Джесс улыбается, а потом отворачивается от меня, сдвигаясь в сторону стойки и отклоняясь от стола, чтобы сменить положение ног.
– Как насчет «Erickson’s»? Он еще открыт? Или они тоже покинули меня?
То, как он произносит слово «покинули», и то, что он не смотрит на меня, наводит на мысль о том, что Джесс злится больше, чем можно судить по его поведению. Что он обижен на то, что я переехала. Он говорит, что все понимает, но, может быть, на самом деле вообще все иначе.
– Они по-прежнему открыты, да, – кивая, говорю я, пытаясь угодить ему. – Многие рестораны продолжают работать. Во многих из них все по-прежнему.
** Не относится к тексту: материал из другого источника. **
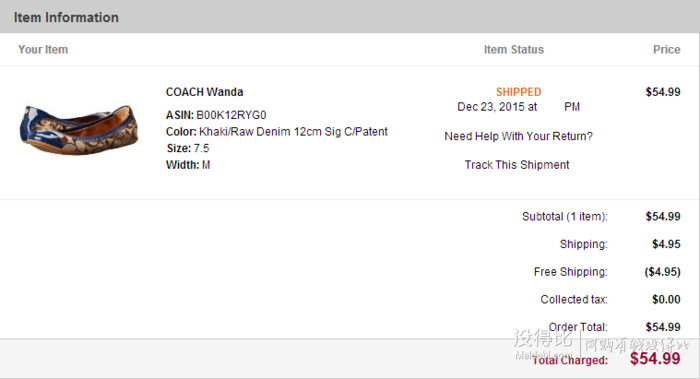Click the $4.95 Shipping amount
The width and height of the screenshot is (700, 379).
click(x=666, y=244)
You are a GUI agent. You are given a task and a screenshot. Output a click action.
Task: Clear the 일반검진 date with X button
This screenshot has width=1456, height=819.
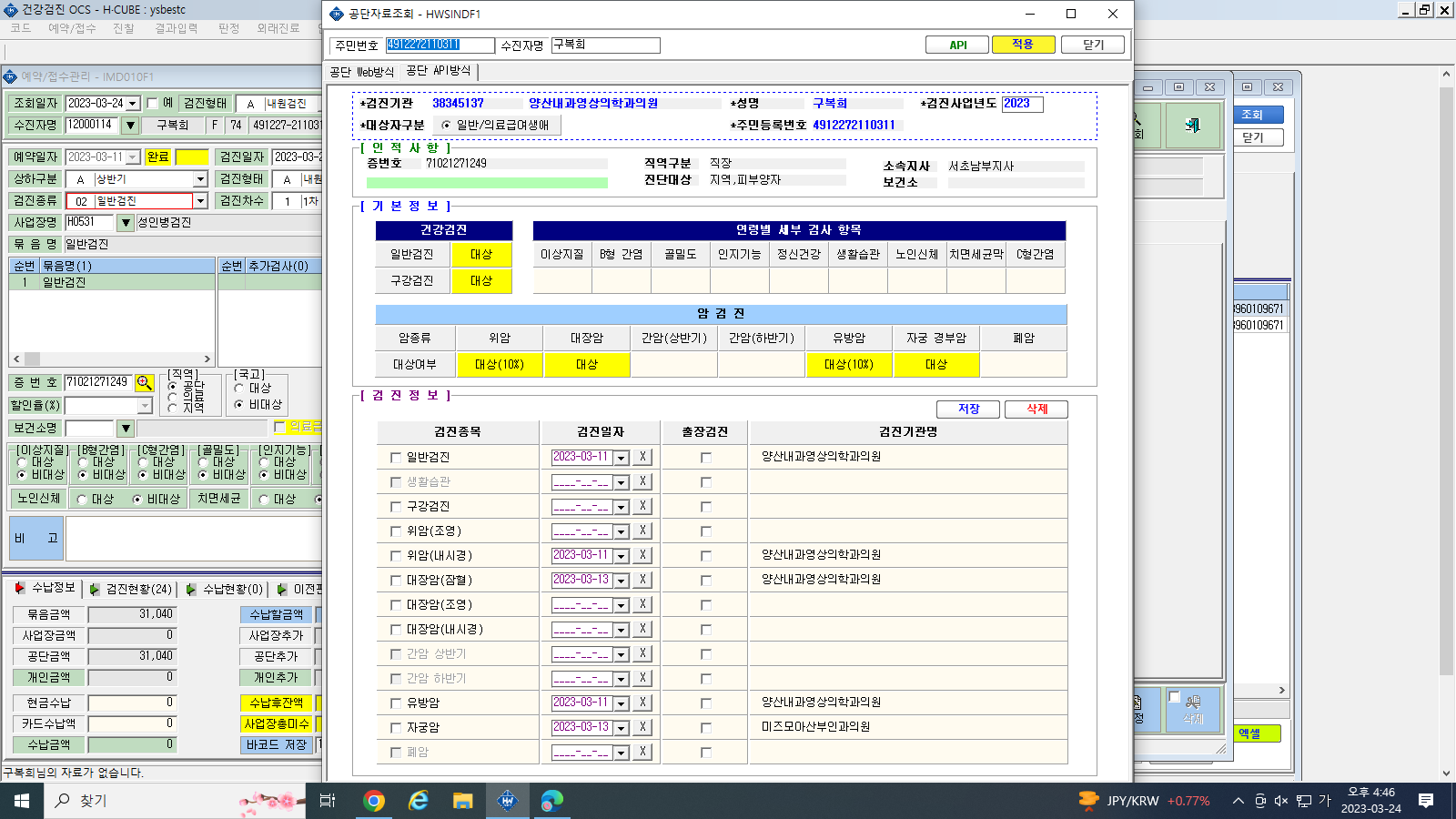tap(642, 457)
– Во многих, – повторяет он, а потом произносит совсем другим тоном: – А «Blair Books»? В «Blair Books» все по-прежнему? То есть понятно, что там новый управляющий.
– Да, – говорю я с улыбкой, гордясь собой. – Хотя я почти все сохранила. И родители до сих пор принимают в нем некоторое участие. Я же не пустилась во все тяжкие. Я веду дела почти так же, как они.
– Ты тоже раздаешь те маленькие закладки с надписью: «Путешествуй по миру с книгой»?
– Да! – восклицаю я. – Конечно, раздаю.
– Что? Это невозможно!
– Да, вполне возможно.
Я ковырялась вилкой в своей тарелке. Он ковырялся в своей. Оба мы почти не притронулись к еде.
Официантка, подойдя к нам, хмурится.
– Видимо, вы не слишком голодны, – говорит она, подливая воду в мой стакан.
– Все очень вкусно, – говорю я. – Но мы не…
– Нам нужно многое наверстать, – говорит Джесс. – Мы можем забрать это с собой?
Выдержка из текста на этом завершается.